İstenenler:
1) Avon söyleşisine göre Avon kaç yıldır güzellik sektöründe faaliyet gösteriyor?
2) Avon söyleşisini, gösterilen son cümleden sonra gelecek biçimde sürdürün.

Kaynaktan alıntı:
----
138 yılı aşkın süredir güzellik sektöründe faaliyet gösteren Avon için kadın girişimciliğini desteklemek sadece bir iş modeli değil, temel bir misyon. “Türkiye operasyonumuz, global Avon stratejisinde hem pazar büyüklüğü hem de yarattığı sosyal etki ile öne çıkıyor. Kadınların güçlenmesi, toplumsal farkındalık projeleri ve yenilikçi satış modellerinde Türkiye’de hayata geçirilen uygulamalar, Avon’un global misyonunun sahadaki en görünür örnekleri arasında yer alıyor” diyen Avon Türkiye Genel Müdürü Hasan Ulutürk, bu nedenle, yerel fırsatları değerlendirirken global vizyonla tam uyum içinde ilerlediklerini, attıkları her adımda hem ekonomik hem toplumsal değer yaratmayı temel hedef olarak benimsediklerini söylüyor.
Küresel güzellik endüstrisinde değişen tüketici beklentileri ve dijitalleşme trendleri, Avon’un Türkiye operasyonunu nasıl şekillendiriyor? Bu bağlamda, Türkiye pazarındaki stratejik konumunuzu ve önümüzdeki dönemdeki yol haritanızı hem yerel fırsatlar hem de global strateji perspektifiyle nasıl tanımlarsınız?
138 yılı aşkın süredir güzellik sektöründe faaliyet gösteriyor, kadınların ekonomik ve sosyal hayatta güçlenmesine katkı sağlıyoruz. Günümüzde tüketicilerin beklentileri sadece kaliteli ürünlerle sınırlı değil; etik değerler, şeffaflık ve topluma katkı da karar süreçlerinde önemli bir rol oynuyor. Avon olarak bu beklentilere, cruelty free sertifikalı ürün portföyümüz, sürdürülebilir üretim adımlarımız ve kadınları güçlendiren sosyal projelerimiz ile yanıt veriyoruz.
Değişen tüketici alışkanlıkları ve dijitalleşme trendlerini yakından takip ederek satış ve iletişim kanallarımızı sürekli yeniliyor; kişiselleştirilmiş alışveriş deneyimleri, inovatif ürün geliştirme ve sosyal medya aracılığıyla doğrudan etkileşim imkânları sunuyoruz. Kısa vadede önceliğimiz, Türkiye’deki güçlü konumumuzu daha da pekiştirerek daha fazla kadına ekonomik bağımsızlık fırsatı sağlamak. Bu amaçla dijitalleşmeyi iş modelimizin merkezine koyuyor, doğrudan satış modelimizi yeni nesil teknolojilerle güçlendiriyor ve özellikle genç kuşağın aktif katılımını teşvik edecek şekilde online satış ve sosyal ticaret kanallarımızı genişletiyoruz.
----
Verilen malzeme:
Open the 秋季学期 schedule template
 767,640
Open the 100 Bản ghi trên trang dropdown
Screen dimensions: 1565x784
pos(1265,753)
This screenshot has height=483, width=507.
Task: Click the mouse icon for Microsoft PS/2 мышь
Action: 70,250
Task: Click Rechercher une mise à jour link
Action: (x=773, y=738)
----
Görev yanıtları:
1) 138 yılı aşkın süredir.

2)
Türkiye operasyonumuz, global Avon stratejisinde hem pazar büyüklüğü hem de yarattığı sosyal etki ile öne çıkıyor. Kadınların güçlenmesi, toplumsal farkındalık projeleri ve yenilikçi satış modellerinde Türkiye’de hayata geçirilen uygulamalar, Avon’un global misyonunun sahadaki en görünür örnekleri arasında yer alıyor. Bu nedenle, yerel fırsatları değerlendirirken global vizyonla tam uyum içinde ilerliyor; attığımız her adımda hem ekonomik hem toplumsal değer yaratmayı temel hedefimiz olarak benimsiyoruz.
Değişen dijital tüketici davranışları, Avon’un satış ve kanal stratejilerini nasıl şekillendiriyor? Bu süreçte e-ticaretin rolü nedir ve dijitalleşme kapsamında veri analitiği, yapay zeka ile CRM yatırımlarınız müşteri deneyimini geliştirmede nasıl bir katkı sağlıyor?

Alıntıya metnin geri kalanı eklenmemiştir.